During the outage, one person wrote to us and said “I miss TES. I don’t like when she’s not around.” This, of course made us feel amazing and terrible at the same time. We love that you rely on us and we feel it keenly when we disappoint you.
Thank You
The people that work at CollegeSource care….a lot. While the restoration efforts fell on a small group of people, everyone else was understanding, supportive, and appreciative of the work that had to be done, including clients. Positive attitudes go a long way in stressful situations. Many of you sent emails and made phone calls to our staff, to let us know you had lost access, to ask for answers as to what was wrong and when it would be made right, and to patiently encourage us during a difficult process. Thank you for your support! We are honored to make tools that you love and we feel the responsibility of keeping them available to you.
And thank you for noticing our absence. We promise to do our very best never to be far from you again.
A mass email informing us of any interruption in service would be greatly appreciated, unless the failures affected you sending any emails. 🙂
Thanks, Carol. Yes, we are learning how we can communicate better if a similar, future event occurs. In this case, we sent emails to Transferology administrators because we had recently run a report and had them on hand. Our other lists were a little harder to get to. The same people who were involved in the restoration would have had to stop and pull lists from database backups and we obviously didn’t want to slow them down. We are reviewing our notification procedures and trying to make some sensible adjustments. The first is a Managed DNS service that will allow us to put up an updatable “interruption of service” page no matter how catastrophic an outage is. (Though, of course, no system is perfect. If the Managed DNS service is out, it would cut off the route to our services even if they were up and running. The assumption is that the Managed DNS provider would be more distributed and less vulnerable than the services themselves, but … that’s why we are still just “investigating.”) We would not likely email every user if we could get such a page up reliably, but we will probably email TES and Transferology administrators in the event of any future unplanned outages of a significant length.
I reached out to Shelly Jackson, who is always accessible and reliable.
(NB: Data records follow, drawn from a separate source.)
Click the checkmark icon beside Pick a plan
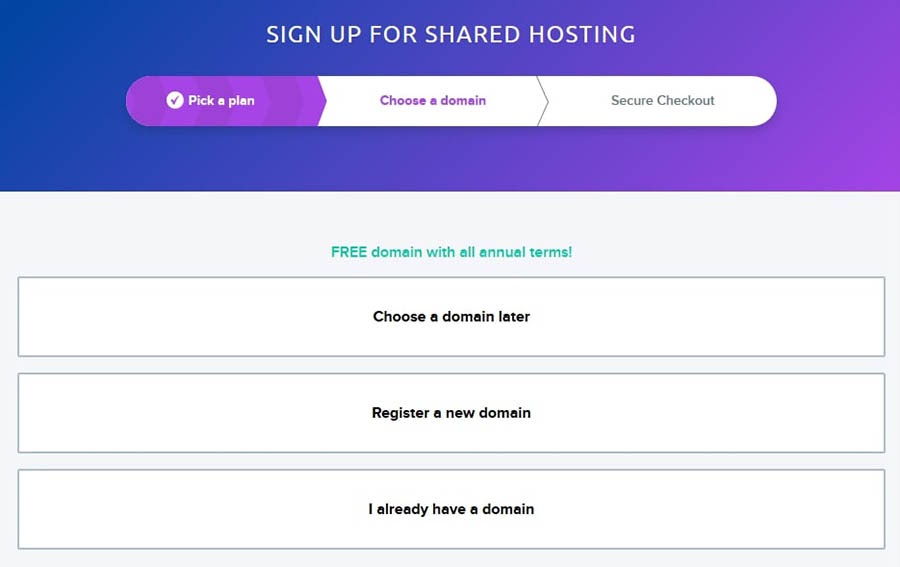The width and height of the screenshot is (900, 567). (x=174, y=100)
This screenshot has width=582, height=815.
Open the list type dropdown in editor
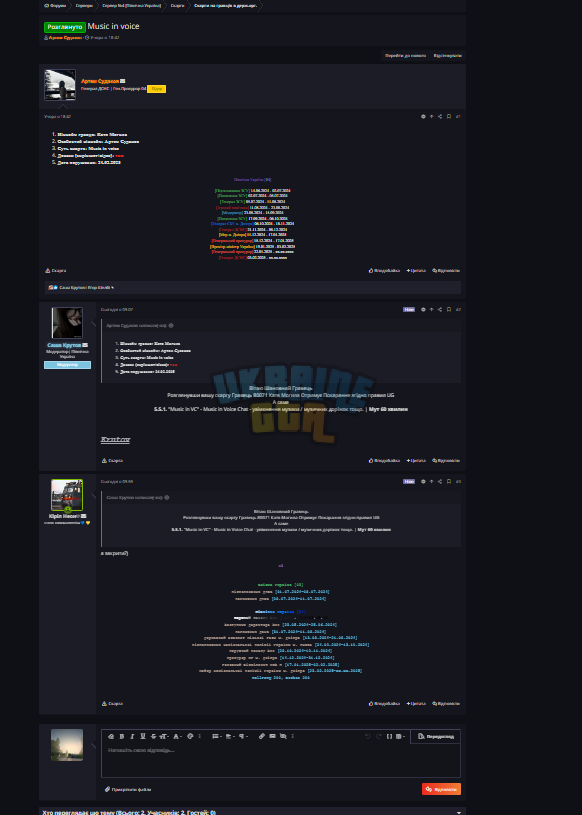tap(216, 736)
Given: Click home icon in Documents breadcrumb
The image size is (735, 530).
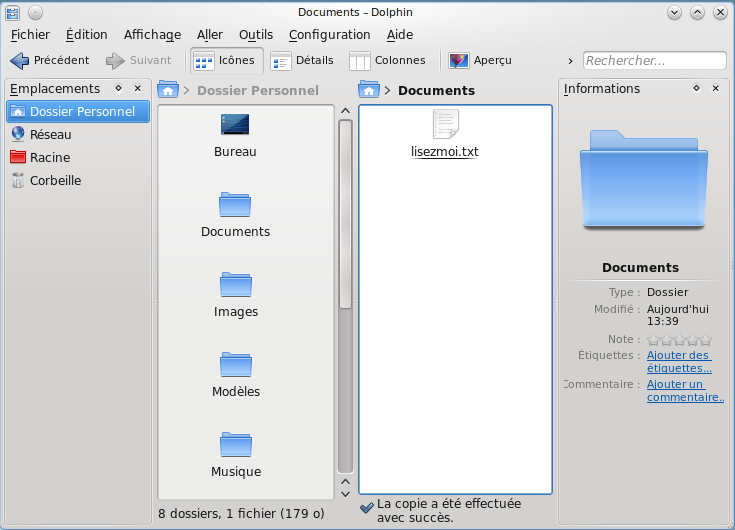Looking at the screenshot, I should (x=368, y=91).
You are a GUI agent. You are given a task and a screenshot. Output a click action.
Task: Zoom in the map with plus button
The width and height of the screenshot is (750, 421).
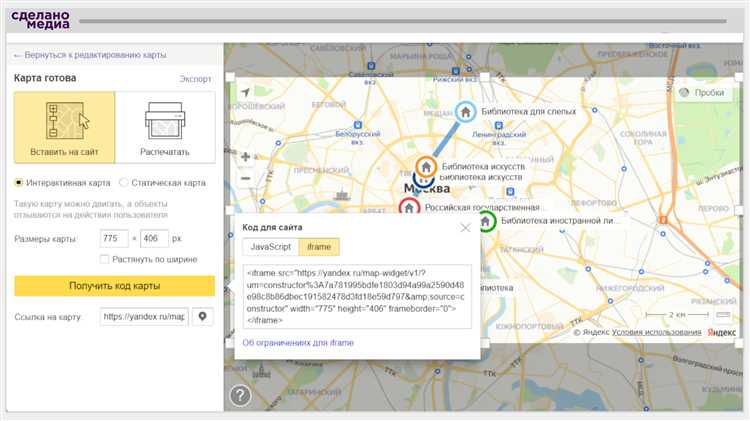click(x=246, y=157)
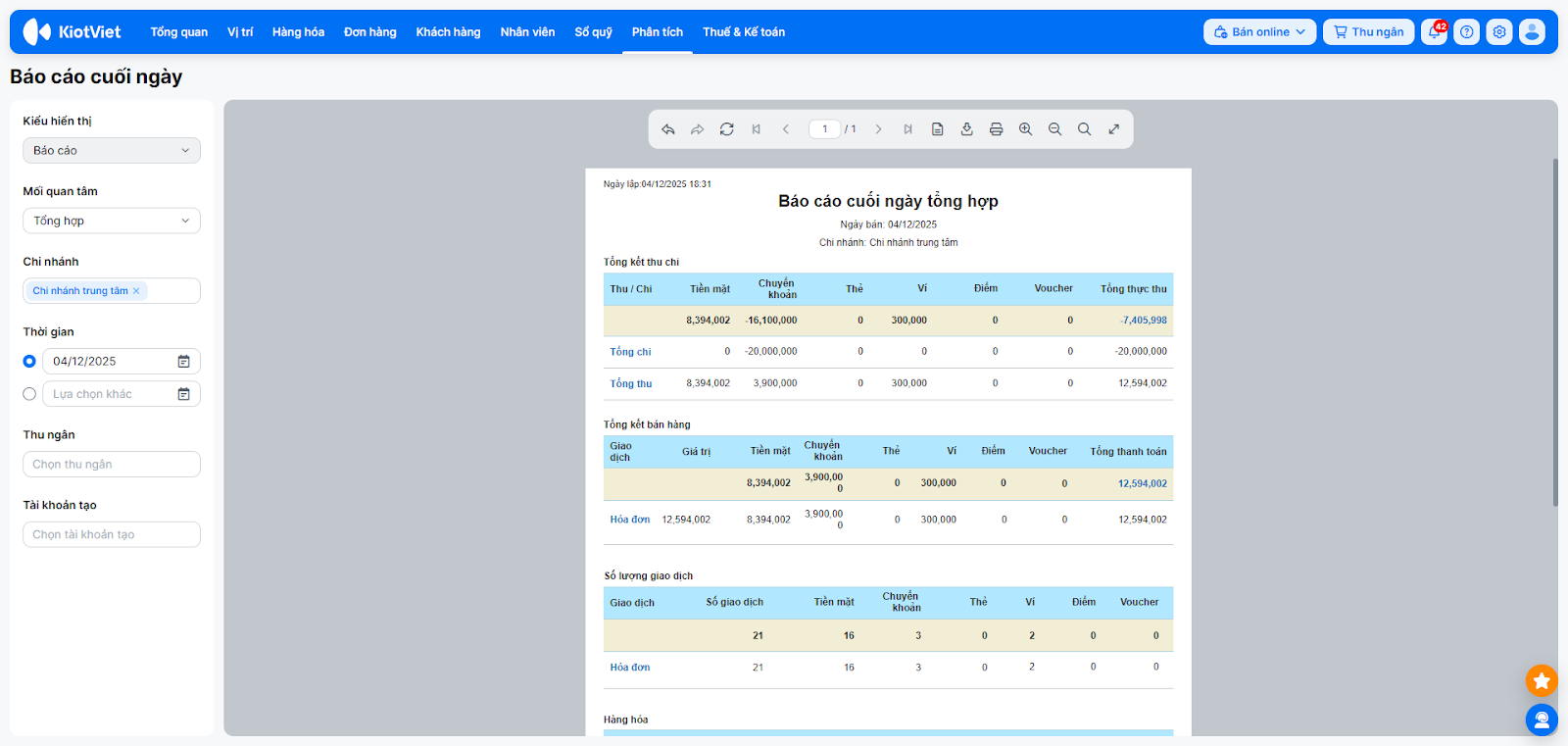
Task: Click the 'Hóa đơn' link in sales summary
Action: 629,520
In fact, you are all a wonderful, responsive group of people and a pleasure to work with. Yes, my job was a bit more difficult without TES, especially since I am working on a college-wide project involving the database. But Shelly’s usual quick response (despite the time zone difference) was honest and reassuring. I appreciate Troy’s frank and easy-to-understand explanation of the problems that precipitated the outages and the measures the company is taking to remedy these problems. Keep doing what you do. You are the best!